### WORK ORDER
Copy every one of the rows below word for word, changing nothing.

====== EXTRACTED RECORDS

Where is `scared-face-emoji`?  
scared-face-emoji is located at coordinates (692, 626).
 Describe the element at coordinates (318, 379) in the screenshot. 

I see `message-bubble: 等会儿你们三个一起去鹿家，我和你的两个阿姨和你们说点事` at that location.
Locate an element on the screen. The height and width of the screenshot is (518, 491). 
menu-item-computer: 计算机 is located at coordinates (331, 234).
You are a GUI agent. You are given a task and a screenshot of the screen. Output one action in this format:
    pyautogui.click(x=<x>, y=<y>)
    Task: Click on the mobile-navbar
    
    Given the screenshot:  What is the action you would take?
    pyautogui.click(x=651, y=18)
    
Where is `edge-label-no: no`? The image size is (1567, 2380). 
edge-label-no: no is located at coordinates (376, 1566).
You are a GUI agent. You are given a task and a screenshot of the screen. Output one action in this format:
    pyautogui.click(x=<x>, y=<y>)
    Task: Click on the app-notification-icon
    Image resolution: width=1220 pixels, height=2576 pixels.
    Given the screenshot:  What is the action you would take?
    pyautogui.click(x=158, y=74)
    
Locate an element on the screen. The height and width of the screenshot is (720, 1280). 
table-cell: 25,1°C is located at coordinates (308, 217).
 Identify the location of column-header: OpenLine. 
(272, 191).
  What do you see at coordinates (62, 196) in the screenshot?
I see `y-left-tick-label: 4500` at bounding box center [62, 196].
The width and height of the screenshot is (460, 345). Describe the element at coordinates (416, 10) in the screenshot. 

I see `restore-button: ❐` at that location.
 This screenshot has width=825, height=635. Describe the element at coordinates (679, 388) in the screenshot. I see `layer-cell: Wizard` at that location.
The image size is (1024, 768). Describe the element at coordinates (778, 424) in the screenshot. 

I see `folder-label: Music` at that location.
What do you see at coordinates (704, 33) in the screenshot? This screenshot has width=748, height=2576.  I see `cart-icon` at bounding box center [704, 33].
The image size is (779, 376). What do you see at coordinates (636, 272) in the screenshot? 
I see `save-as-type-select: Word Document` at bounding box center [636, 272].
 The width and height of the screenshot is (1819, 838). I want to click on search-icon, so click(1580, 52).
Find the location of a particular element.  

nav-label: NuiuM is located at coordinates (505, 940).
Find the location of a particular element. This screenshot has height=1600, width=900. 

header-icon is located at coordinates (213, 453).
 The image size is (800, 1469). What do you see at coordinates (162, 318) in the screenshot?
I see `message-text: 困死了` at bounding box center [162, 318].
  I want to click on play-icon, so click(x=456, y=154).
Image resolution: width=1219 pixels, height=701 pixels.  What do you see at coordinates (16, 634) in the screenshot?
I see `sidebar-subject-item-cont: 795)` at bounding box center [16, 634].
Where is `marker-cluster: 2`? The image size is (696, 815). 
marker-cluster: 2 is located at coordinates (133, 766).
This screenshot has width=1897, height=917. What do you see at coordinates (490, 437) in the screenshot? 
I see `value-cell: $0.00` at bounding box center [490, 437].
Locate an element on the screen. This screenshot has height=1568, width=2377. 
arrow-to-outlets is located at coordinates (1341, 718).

============

### SOLUTION
Where is `scared-face-emoji`?  
scared-face-emoji is located at coordinates (692, 626).
 Describe the element at coordinates (318, 379) in the screenshot. 

I see `message-bubble: 等会儿你们三个一起去鹿家，我和你的两个阿姨和你们说点事` at that location.
Locate an element on the screen. The height and width of the screenshot is (518, 491). 
menu-item-computer: 计算机 is located at coordinates (331, 234).
You are a GUI agent. You are given a task and a screenshot of the screen. Output one action in this format:
    pyautogui.click(x=<x>, y=<y>)
    Task: Click on the mobile-navbar
    
    Given the screenshot:  What is the action you would take?
    pyautogui.click(x=651, y=18)
    
Where is `edge-label-no: no`? The image size is (1567, 2380). 
edge-label-no: no is located at coordinates (376, 1566).
You are a GUI agent. You are given a task and a screenshot of the screen. Output one action in this format:
    pyautogui.click(x=<x>, y=<y>)
    Task: Click on the app-notification-icon
    Image resolution: width=1220 pixels, height=2576 pixels.
    Given the screenshot:  What is the action you would take?
    pyautogui.click(x=158, y=74)
    
Locate an element on the screen. The height and width of the screenshot is (720, 1280). 
table-cell: 25,1°C is located at coordinates (308, 217).
 Identify the location of column-header: OpenLine. 
(272, 191).
  What do you see at coordinates (62, 196) in the screenshot?
I see `y-left-tick-label: 4500` at bounding box center [62, 196].
The width and height of the screenshot is (460, 345). Describe the element at coordinates (416, 10) in the screenshot. 

I see `restore-button: ❐` at that location.
 This screenshot has width=825, height=635. Describe the element at coordinates (679, 388) in the screenshot. I see `layer-cell: Wizard` at that location.
The image size is (1024, 768). Describe the element at coordinates (778, 424) in the screenshot. 

I see `folder-label: Music` at that location.
What do you see at coordinates (704, 33) in the screenshot? This screenshot has width=748, height=2576.  I see `cart-icon` at bounding box center [704, 33].
The image size is (779, 376). What do you see at coordinates (636, 272) in the screenshot? 
I see `save-as-type-select: Word Document` at bounding box center [636, 272].
 The width and height of the screenshot is (1819, 838). I want to click on search-icon, so click(1580, 52).
Find the location of a particular element.  

nav-label: NuiuM is located at coordinates (505, 940).
Find the location of a particular element. This screenshot has height=1600, width=900. 

header-icon is located at coordinates (213, 453).
 The image size is (800, 1469). What do you see at coordinates (162, 318) in the screenshot?
I see `message-text: 困死了` at bounding box center [162, 318].
  I want to click on play-icon, so click(x=456, y=154).
Image resolution: width=1219 pixels, height=701 pixels.  What do you see at coordinates (16, 634) in the screenshot?
I see `sidebar-subject-item-cont: 795)` at bounding box center [16, 634].
Where is `marker-cluster: 2`? The image size is (696, 815). 
marker-cluster: 2 is located at coordinates (133, 766).
This screenshot has width=1897, height=917. What do you see at coordinates (490, 437) in the screenshot? 
I see `value-cell: $0.00` at bounding box center [490, 437].
Locate an element on the screen. This screenshot has height=1568, width=2377. 
arrow-to-outlets is located at coordinates (1341, 718).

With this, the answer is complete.